I shift carefully, peeling myself away from the warmth of his body. He doesn’t stir beyond a grunt, still lost in dreamsI’ll never see. For a moment I linger, staring down at his face softened by sleep. He looks younger like this. Not the soldier. Not the weapon. Just a man. A man who’s bled too much, carried too much, and still hasn’t broken.
My throat tightens.
I can’t stay pressed against him forever. I can’t drown in this and forget the world clawing outside the rusted hull. So I dress quietly, fingers clumsy with fatigue and the strange ache low in my chest. I smooth down my hair as best I can with filthy hands, tug my boots tight, and crawl out into the Graveworks before I lose my resolve.
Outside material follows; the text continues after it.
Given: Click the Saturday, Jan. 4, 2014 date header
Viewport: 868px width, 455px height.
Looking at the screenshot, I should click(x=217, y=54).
The air hits me like a mouthful of dust. Cold, dry, tasting of rust and ash. The Graveworks sprawl around me in silence—vast heaps of twisted steel, shattered mechs, war machines piled like offerings to dead gods. The horizon is jagged with skeletal cranes and broken towers. Nothing moves. Not birds, not drones, not even wind strong enough to rattle the metal bones.
Just ash. Just silence.
I step down from the lip of the tank hull and sink to my knees in the grit. The ground here is layered with soot and powdered ferrocrete, soft as silt under my fingers. For a long breath I just kneel there, the silence pressing against me like a weight. Then I reach out with one finger and begin to carve.
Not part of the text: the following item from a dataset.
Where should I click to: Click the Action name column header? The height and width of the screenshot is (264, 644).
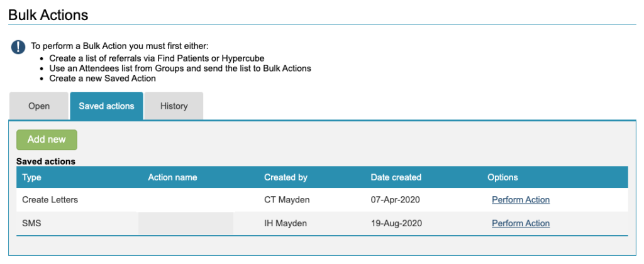click(172, 177)
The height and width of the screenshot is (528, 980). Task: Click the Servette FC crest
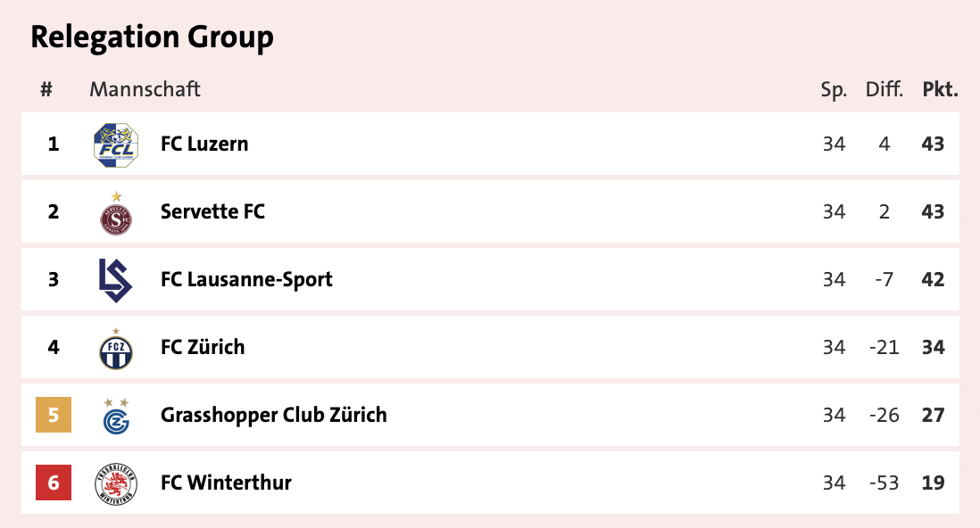(x=115, y=215)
It’s clumsy work—ash doesn’t hold like stone—but I etch the lines anyway, slow and deliberate. A circle. A stroke through it. A curve that blooms outward. The old symbol for mercy. An Ataxian rune taught to children in temple halls before they even knew how to speak.
I whisper the word under my breath. Not for me. Not for him sleeping behind me in the rusted carcass of war.
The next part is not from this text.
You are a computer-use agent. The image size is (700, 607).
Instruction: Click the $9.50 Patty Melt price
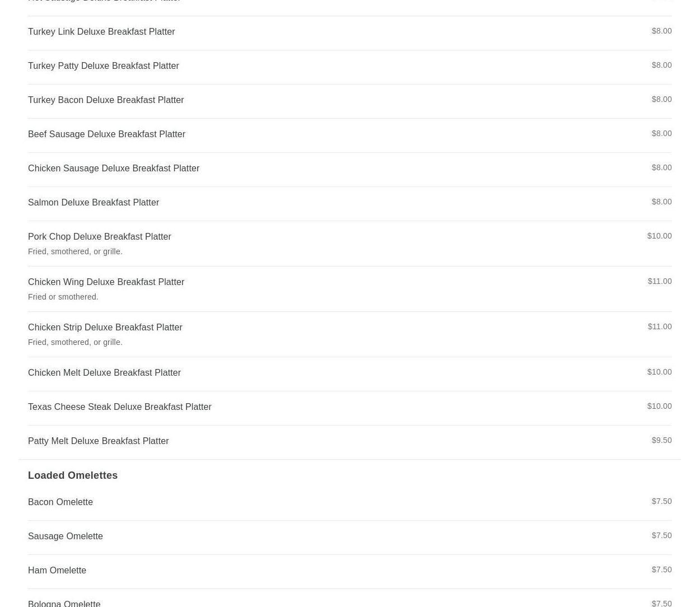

For the dead and the soldiers turned to husks beneath the wreckage. For the mechs still sprawled like corpses with their weapons frozen in mid-swing. For the families that will neverknow where their sons and daughters fell. For this poisoned ground that once held life.
“Mercy,” I breathe again, and the ash swallows the sound.
A shiver cuts down my spine, sharp as a blade. I bow my head, not in prayer—not exactly. But in acknowledgment.
I don’t know how long I stay there, kneeling in the silence of the Graveworks with the rune beneath my hand. Long enough for the dust to gather in my lashes. Long enough for my knees to ache from the unforgiving ground.
Long enough to realize that whatever path I thought I was walking before—escape, survival, vengeance—has changed.
Because when I think of moving on, of rising, of walking back into that hollow tank and seeing him awake… my chest doesn’t fill with dread. It doesn’t twist with fear.
It warms.
That’s the most terrifying part.
I wipe my hands on my trousers and press my palm flat against the rune, smudging the edges until it blurs into dust. Mercy doesn’t live in symbols alone. It has to live in choices. And my choices are getting more complicated by the heartbeat.
Behind me, I hear the faint scrape of metal as he shifts inside the hull. My pulse stutters. I don’t turn. Not yet. I just breathe, tasting the rust in the air, listening to the silence press back in.
And I know, the dead are watching.
The crunch of gravel under heavy boots tells me he’s awake before I see him. I wipe the ash from my palms, smearing the faint remains of the rune until it disappears into dust. By the time Krall steps out of the rusted tank hull, I’m standing again, shoulders squared. He’s already got his armor plates strapped back on, blood-dark scales hidden beneath alloy. His rifle hangs low in one clawed hand, casual but never careless.
He doesn’t say a word. Neither do I. The night before hangs between us, fragile and too sharp to touch. If I name it, if I reachfor it, it might crack apart like brittle glass. So I keep my mouth shut, and so does he.
But when he strides past, his hand brushes mine. Barely. A whisper of contact, gone in the blink of an eye. My pulse leaps like a startled bird, heat flushing up my neck. He doesn’t look at me. Doesn’t slow. Just keeps walking into the wasteland of twisted steel.
That’s enough.
I fall into step beside him, letting the silence stretch a little longer before I speak.